Ricardo's
99 Dundas Place, Albert Park
Melbourne, Victoria
03 9699 5536
About 25 years ago I had a Hinch Hunch. Albert Park was about to become the new South Yarra. Real estate prices would zoom, restaurants would blossom and people would flock to the great fruit and vegie shop, the real butcher, and the bread shop.
There was already a great bar and restaurant in the heritage listed Biltmore Hotel with it’s grand entrance and fading pink façade. Back then you could have bought the whole building for about $800,000. I thought about it but didn’t quite have the moolah.
Instead, I opted for a breathtakingly restored, architect-designed award-winning three storey house – one of only two in Albert Park. Bought it for $280,000. Sold it a couple of years later for $225,000 -- and the guy who bought it from me on-sold it a year later for $400,000. I always was good at picking real estate trends.
But despite that money burn I always maintained a love affair with the suburb. I’d go back to the fruit shop to buy papaya and mangoes and back to a restaurant known as Franky’s.
Well, Franky’s is now Ricardo’s and with a string of restaurants and cafes along Bridport Street – and especially it’s extension into Victoria Avenue – Ricardo’s more than holds its own.
It’s great to walk into a packed Italian restaurant and know you are going to get a great Italian meal. And with the first taste of the pasta you know it is made on the premises. It’s the difference between eating Beluga caviar or settling for lumpfish eggs.
These days people are so used to dried and brittle spaghetti sticks at the supermarket that you almost forget what real spaghetti tastes like.
It’s a massive, old-fashioned menu at Ricardo’s with a dozen different pasta and risotto dishes and seven ‘principali’ dishes ranging from chicken to lamb, veal to garlic prawns.
All the pasta dishes come in entrée or main course sizes and the prices are cheap: entrees from $12.50 to $19.50. Main-sized portions from $16.50 to $24.50.
My favourites on a couple of visits were the Penne Calabrese – spicy penne with salami, black olives, fresh tomato and chilli -- and the garlic prawns with a ‘pinch of napoli’ on a bed of risotto without cream.
The veal scaloppine is good but go for the ‘piccantina’, the slightly spiced lemon with white wine, tomato and a touch of chilli.
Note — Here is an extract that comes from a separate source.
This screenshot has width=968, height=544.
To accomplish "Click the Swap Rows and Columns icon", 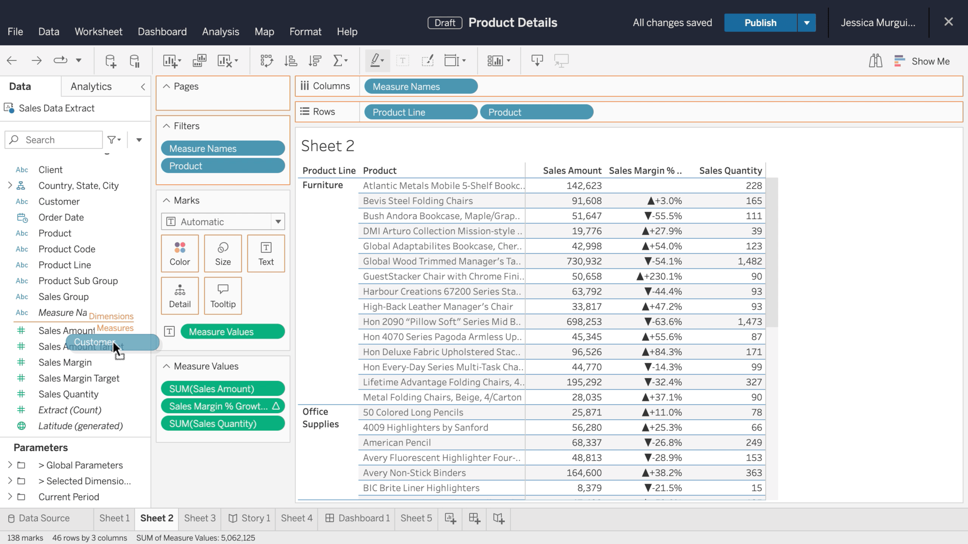I will pyautogui.click(x=266, y=61).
The marsala version, even without cream, is probably too sweet for most tastes.
And I like the way the menu says ‘all main meals (excluding pasta) are served with vegetables – whatever chef is preparing at the time’. There is a touch of fun about this place. The waiters are veterans. The menu has cryptic messages alongside some dishes like ‘It’s real good’ and ‘YUM!’
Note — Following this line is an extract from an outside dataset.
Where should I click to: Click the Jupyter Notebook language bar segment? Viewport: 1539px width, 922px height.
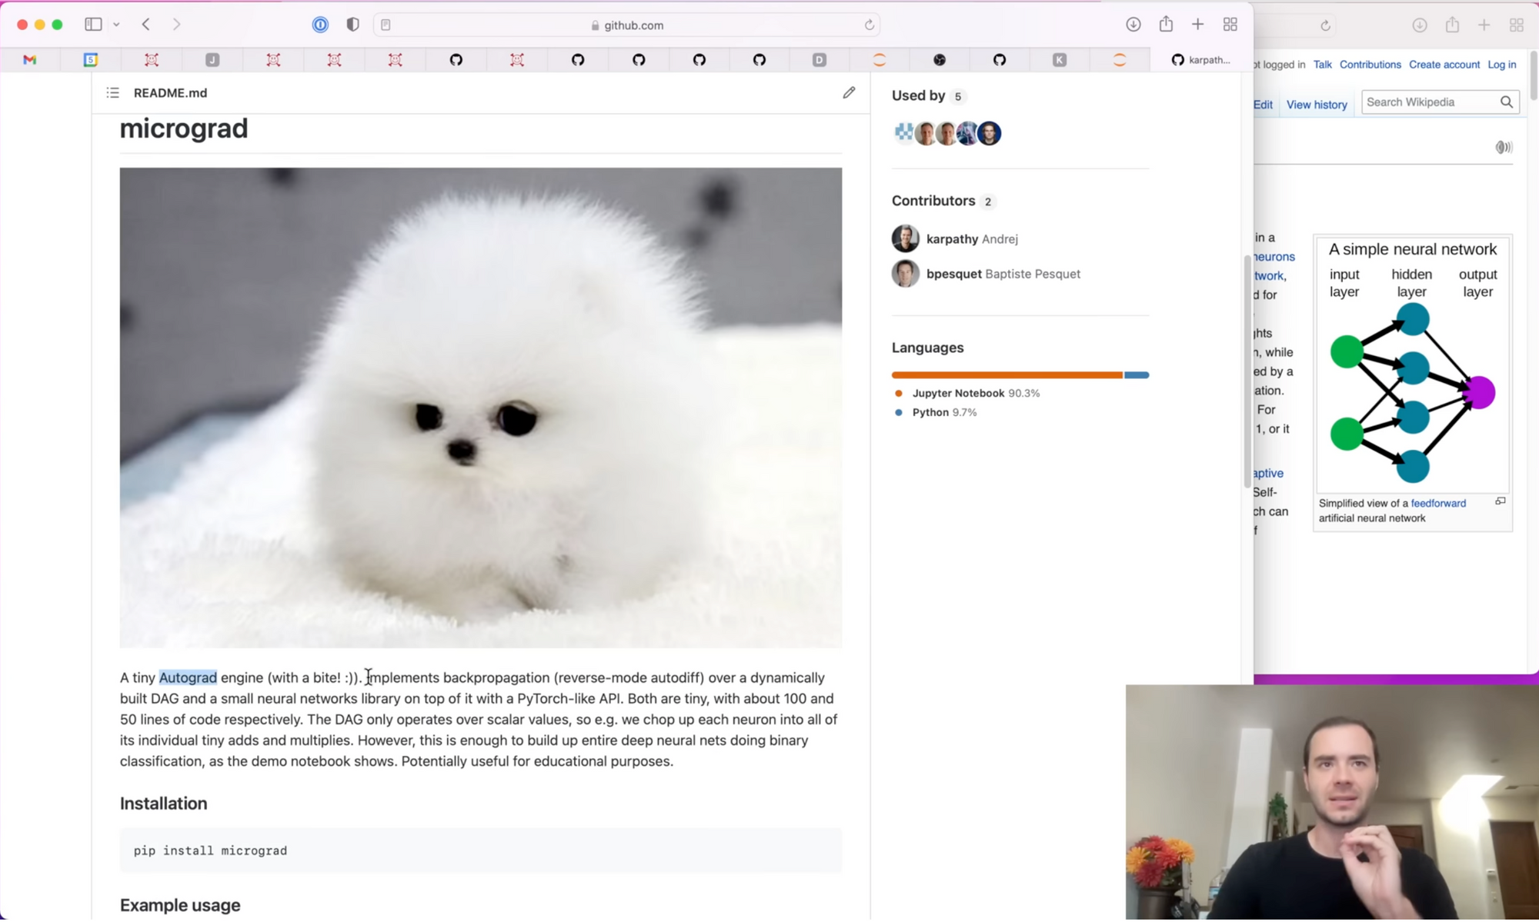point(1007,375)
(The ‘real good’ dish is just that. Crispy fried polenta pieces topped with sautéed spinach and brie cheese and then grilled.)
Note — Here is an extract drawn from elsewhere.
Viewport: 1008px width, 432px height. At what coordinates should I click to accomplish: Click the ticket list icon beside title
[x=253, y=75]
And an eclectic blackboard wine list ranges from something Italian to Grange.
At the end of a big meal, and despite feeling full I was talked into trying the cassata. Made on the premises. And it was worth making room for.
It’s not a big place and when we left there were people queuing outside so it is wise to book.
I must have been contented when we left because I didn’t even reflect on not having that $800,000 available in 1983 to buy the Biltmore which must be now worth quite a few million.